* _Collected data entries_
────
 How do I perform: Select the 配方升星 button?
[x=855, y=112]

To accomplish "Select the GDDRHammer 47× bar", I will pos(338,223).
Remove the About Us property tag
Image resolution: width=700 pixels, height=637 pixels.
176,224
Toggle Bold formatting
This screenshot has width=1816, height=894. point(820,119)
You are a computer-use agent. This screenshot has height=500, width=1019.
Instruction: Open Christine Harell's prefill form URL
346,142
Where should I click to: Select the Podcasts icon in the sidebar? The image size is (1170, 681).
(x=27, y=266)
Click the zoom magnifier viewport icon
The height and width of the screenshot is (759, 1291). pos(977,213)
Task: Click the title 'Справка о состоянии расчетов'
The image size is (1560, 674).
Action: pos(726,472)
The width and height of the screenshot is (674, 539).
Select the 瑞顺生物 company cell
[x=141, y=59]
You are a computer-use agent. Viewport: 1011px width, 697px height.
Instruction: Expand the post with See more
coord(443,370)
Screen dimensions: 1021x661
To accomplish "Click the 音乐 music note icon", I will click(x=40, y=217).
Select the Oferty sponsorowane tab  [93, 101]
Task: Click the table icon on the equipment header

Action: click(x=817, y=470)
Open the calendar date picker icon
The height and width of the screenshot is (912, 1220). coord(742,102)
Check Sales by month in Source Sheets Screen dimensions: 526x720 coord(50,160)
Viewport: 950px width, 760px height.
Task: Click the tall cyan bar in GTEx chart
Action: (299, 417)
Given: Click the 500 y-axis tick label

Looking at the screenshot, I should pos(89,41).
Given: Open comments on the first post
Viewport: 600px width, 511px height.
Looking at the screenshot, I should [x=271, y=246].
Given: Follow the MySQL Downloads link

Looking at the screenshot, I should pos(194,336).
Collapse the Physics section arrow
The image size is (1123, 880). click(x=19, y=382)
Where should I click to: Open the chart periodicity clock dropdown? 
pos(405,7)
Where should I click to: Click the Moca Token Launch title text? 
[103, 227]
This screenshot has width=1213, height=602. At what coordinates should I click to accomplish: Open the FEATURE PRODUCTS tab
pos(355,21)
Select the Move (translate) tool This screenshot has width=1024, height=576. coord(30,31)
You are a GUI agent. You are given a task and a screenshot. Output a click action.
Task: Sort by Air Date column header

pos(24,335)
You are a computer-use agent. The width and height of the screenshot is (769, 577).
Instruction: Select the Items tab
────
Every record must be output again with its wording unchanged.

* _Response to the exercise_
 How do I perform: Select the 配方升星 button?
[x=855, y=112]

To accomplish "Select the GDDRHammer 47× bar", I will pos(338,223).
Remove the About Us property tag
Image resolution: width=700 pixels, height=637 pixels.
176,224
Toggle Bold formatting
This screenshot has width=1816, height=894. point(820,119)
You are a computer-use agent. This screenshot has height=500, width=1019.
Instruction: Open Christine Harell's prefill form URL
346,142
Where should I click to: Select the Podcasts icon in the sidebar? The image size is (1170, 681).
(x=27, y=266)
Click the zoom magnifier viewport icon
The height and width of the screenshot is (759, 1291). pos(977,213)
Task: Click the title 'Справка о состоянии расчетов'
The image size is (1560, 674).
Action: pos(726,472)
The width and height of the screenshot is (674, 539).
Select the 瑞顺生物 company cell
[x=141, y=59]
You are a computer-use agent. Viewport: 1011px width, 697px height.
Instruction: Expand the post with See more
coord(443,370)
Screen dimensions: 1021x661
To accomplish "Click the 音乐 music note icon", I will click(x=40, y=217).
Select the Oferty sponsorowane tab  [93, 101]
Task: Click the table icon on the equipment header

Action: click(x=817, y=470)
Open the calendar date picker icon
The height and width of the screenshot is (912, 1220). coord(742,102)
Check Sales by month in Source Sheets Screen dimensions: 526x720 coord(50,160)
Viewport: 950px width, 760px height.
Task: Click the tall cyan bar in GTEx chart
Action: (299, 417)
Given: Click the 500 y-axis tick label

Looking at the screenshot, I should pos(89,41).
Given: Open comments on the first post
Viewport: 600px width, 511px height.
Looking at the screenshot, I should [x=271, y=246].
Given: Follow the MySQL Downloads link

Looking at the screenshot, I should pos(194,336).
Collapse the Physics section arrow
The image size is (1123, 880). click(x=19, y=382)
Where should I click to: Open the chart periodicity clock dropdown? 
pos(405,7)
Where should I click to: Click the Moca Token Launch title text? 
[103, 227]
This screenshot has width=1213, height=602. At what coordinates should I click to accomplish: Open the FEATURE PRODUCTS tab
pos(355,21)
Select the Move (translate) tool This screenshot has width=1024, height=576. coord(30,31)
You are a GUI agent. You are given a task and a screenshot. Output a click action.
Task: Sort by Air Date column header

pos(24,335)
You are a computer-use agent. The width and height of the screenshot is (769, 577).
Instruction: Select the Items tab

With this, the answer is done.